Grand ecart

Juin 2008: il est midi. Et je suis encore au lit. Mon seul souci depuis des mois etait celui de reussir mes examens. J’ai bosse plus dur que d’habitude pour rattraper le temps perdu avec ceux qui n’avaient pas a bosser. Ce matin de juin 2008, je suis toujours au lit. A midi. Parce que j’ai tout fini. Ou presque. Il n’y a plus qu’a attendre les resultats. Et m’occuper au max pour ne pas y penser. Les yeux clos, je cherche d’une main a moitie reveillee un cafe qu’on m’a prepare. Je ne prends pas le temps de songer a la main sensible qui me l’a fait avec amour. La chaleur me guide. Je le retrouve. Je le rapproche de mon nez pour l’humer et laisser l’arome du cafe envahir mon corps repose. Je le bois doucement tout en reflechissant a ma tenue pour la journee.

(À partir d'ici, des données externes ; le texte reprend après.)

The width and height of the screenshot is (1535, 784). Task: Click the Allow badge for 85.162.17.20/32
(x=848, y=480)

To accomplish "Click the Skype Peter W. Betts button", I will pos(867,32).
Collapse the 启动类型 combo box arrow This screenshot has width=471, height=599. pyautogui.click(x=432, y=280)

Je vais la passer a la plage, dejeuner avec mes copines et ensuite aller chez le coiffeur pour un brushing bon marche digne d’une belle soiree dans le seul bar de beyrouth. Je prends ma douche, jette mes habits par terre et sort d’un coup, sans soucis majeurs, sans travail domestique, sans penser une seconde a ceux qui le font… pour moi. Tout ce que je sais, c’est qu’a mon retour, tout sera bien range, repasse, parfume. Comme par magie.

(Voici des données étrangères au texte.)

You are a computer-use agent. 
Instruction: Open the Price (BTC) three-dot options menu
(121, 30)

Septembre 2008 : il est huit heures. Je suis debout. Car avant de sortir, j’ai la vaisselle a faire, la poussiere, le lit et le rangement quotidiens. Ma main cherche sur la table de nuit un cafe qu’elle ne trouvera pas. Un sourire se dessine sur ma bouche. Un sourire de pitie qui se moque de la fille que j’etais. Je m’habille en vitesse. Mais je ne jette rien sur mon chemin, pour ne pas creer de travail supplementaire. Je vais en cours. A pieds. Je me souviens de ma voiture aussi paresseuse que moi et je lui fais une priere silencieuse. Il est dix huit heures. Mes cours termines, je fais les courses, pour avoir quelque chose a grignoter. Je porte mes sacs et je prends des pauses quand leur lourdeur m’empeche de continuer. Arrivee devant une porte a deux clefs, un tour de magicienne s’impose pour pouvoir entrer. Car il faut inserer les deux clefs en meme temps, tout en faisant gaffe de ne rien faire tomber et de ne pas casser les oeufs dans mon sac a papier. Ma vie change. Et il etait temps de sortir de mes habitudes de libanaise gatee. Je reflechis a cet ecart qui s’est dessine en l’espace de quelques semaines. Et aux sacs qui m’obligent, afin de pouvoir entrer dans ma chambre, pour ouvrir cette porte a double clefs, de reviser mon grand ecart. Je ne veux pas y retourner. Car malgre tout le travail qu’on me faisait et le merci que j’oubliais si souvent (toujours) de prononcer… je me sens enfin reposee.

Merci a tous ceux qui m’ont fait, un jour, mon cafe.